Leitsätze – Urteil des Gerichts (Sechste Kammer) vom 15. Juli 2015

1.      Wettbewerb – Verwaltungsverfahren – Verfolgungsverjährung – Beginn – Fortdauernde oder fortgesetzte Zuwiderhandlung – Tag der Beendigung der Zuwiderhandlung – Unterbrechung – Auskunftsverlangen – Umfang

(Art. 101 AEUV; EWR-Abkommen, Art. 53; Verordnung Nr. 1/2003 des Rates, Art. 25)

2.      Recht der Europäischen Union – Grundsätze – Verbot der Rückwirkung von Strafvorschriften – Geltungsbereich – Wegen Zuwiderhandlung gegen die Wettbewerbsregeln verhängte Geldbußen – Einbeziehung – Möglicher Verstoß aufgrund der Anwendung der Leitlinien für das Verfahren zur Festsetzung von Geldbußen auf eine vor ihrer Einführung begangene Zuwiderhandlung – Vorhersehbarkeit der durch die Leitlinien eingeführten Änderungen – Kein Verstoß

(Art. 101 AEUV; EWR-Abkommen, Art. 53; Charta der Grundrechte der Europäischen Union, Art. 49 Abs. 1; Verordnung Nr. 1/2003 des Rates, Art. 23 Abs. 2; Mitteilungen 98/C 9/03 und 2006/C 210/02 der Kommission)
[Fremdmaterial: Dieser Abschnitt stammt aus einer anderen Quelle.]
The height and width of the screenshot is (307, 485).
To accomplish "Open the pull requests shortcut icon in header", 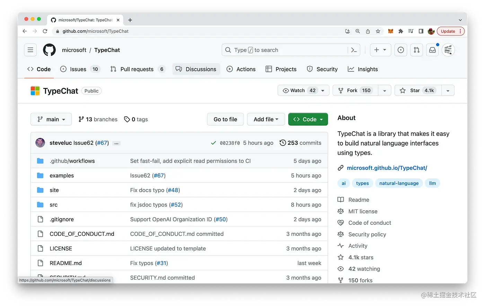I will pos(417,50).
3.      Wettbewerb – Geldbußen – Höhe – Festsetzung – Festlegung des Grundbetrags – Ermittlung des Umsatzes – Berechnung anhand des Umsatzes der an der Zuwiderhandlung beteiligten Unternehmen auf dem relevanten räumlichen Markt

(Art. 101 AEUV; EWR-Abkommen, Art. 53; Verordnung Nr. 1/2003 des Rates, Art. 23 Abs. 2; Mitteilung 2006/C 210/02 der Kommission, Ziff. 13)

4.      Wettbewerb – Geldbußen – Höhe – Festsetzung – In den Leitlinien der Kommission festgelegte Berechnungsmethode – Individuelle Festlegung der Strafe in verschiedenen Stadien der Festsetzung ihrer Höhe

(Art. 101 AEUV; EWR-Abkommen, Art. 53; Verordnung Nr. 1/2003 des Rates, Art. 23 Abs. 2; Mitteilung 2006/C 210/02 der Kommission, Ziff. 22, 27, 29, 36 und 37)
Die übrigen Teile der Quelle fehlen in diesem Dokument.